Proterozoic Eon (2500 mya – 541 mya): Oxygen in atmosphere
- Free oxygen did not exist in the atmosphere until about 2.4 billion years ago.
- O2 showed major variations until reaching a steady state of more than 15% by the end of the Proterozoic.
Phanerozoic Eon (541 mya to present): The present atmosphere
- The amount of oxygen reached a peak of about 30% around 280 million years ago.
- Two main processes govern changes in the oxygen levels in the atmosphere:
- Plants use carbon dioxide from the atmosphere, releasing oxygen.
- Breakdown of pyrite (iron sulphide) and volcanic eruptions release sulphur into the atmosphere, which oxidises and hence reduces the amount of oxygen in the atmosphere. However, volcanic eruptions also release carbon dioxide, which plants can convert to oxygen.
- Periods with much oxygen in the atmosphere are associated with rapid development of animals.

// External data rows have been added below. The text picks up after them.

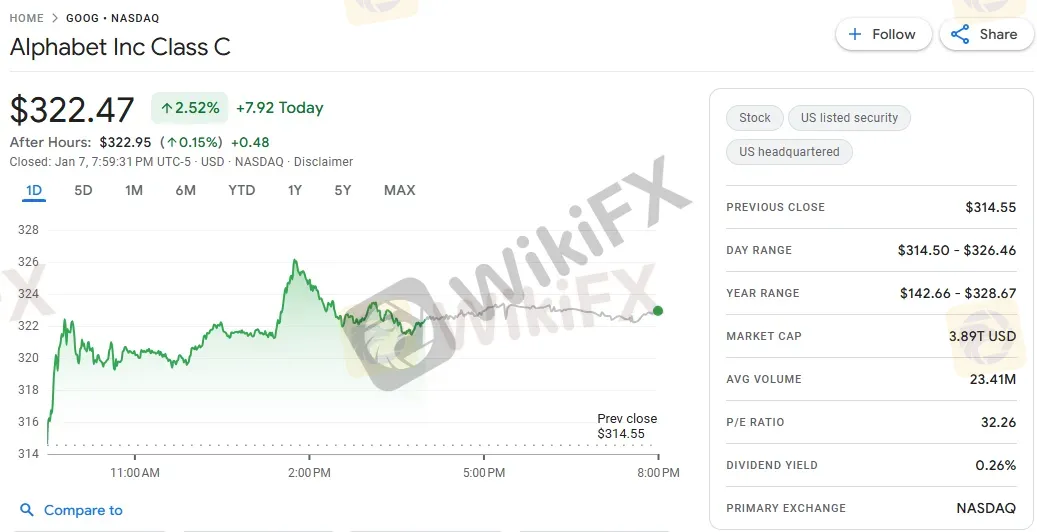Click the green up-arrow percent badge
This screenshot has height=532, width=1037.
[x=190, y=108]
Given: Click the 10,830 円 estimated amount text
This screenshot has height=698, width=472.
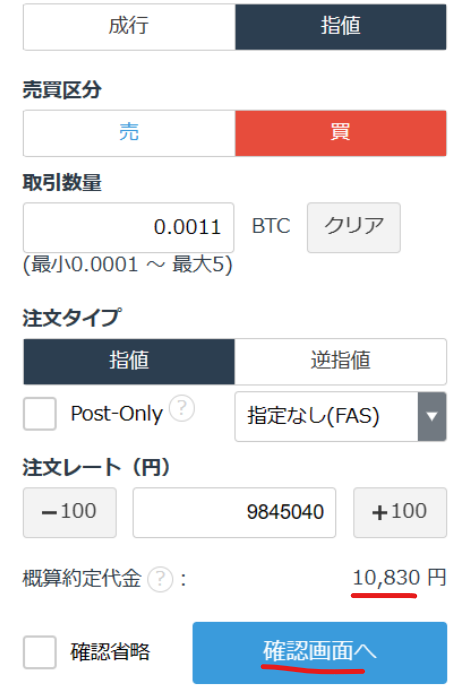Looking at the screenshot, I should (x=399, y=577).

- Today’s atmosphere contains 21% oxygen, which is great enough for this rapid development of animals.
Composition of Atmosphere
- The composition of Earth’s atmosphere is largely governed by the by-products of the life that it sustains.
- Dry air from Earth’s atmosphere contains 78.08% nitrogen, 20.95% oxygen, 0.93% argon, 0.04% carbon dioxide, and traces of hydrogen, helium, and other noble gases.

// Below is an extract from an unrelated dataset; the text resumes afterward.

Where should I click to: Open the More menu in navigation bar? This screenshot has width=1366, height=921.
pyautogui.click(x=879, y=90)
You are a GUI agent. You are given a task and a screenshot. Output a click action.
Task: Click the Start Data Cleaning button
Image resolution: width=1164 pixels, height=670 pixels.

- The remaining gases are often referred to as trace gases, among which are the greenhouse gases, principally carbon dioxide, methane, nitrous oxide, and ozone.
- Various industrial pollutants also may be present as gases or aerosols, such as chlorine, fluorine compounds and elemental mercury vapor.
- Sulphur compounds such as hydrogen sulphide and sulphur dioxide (SO2) may be derived from natural sources or industrial air pollution.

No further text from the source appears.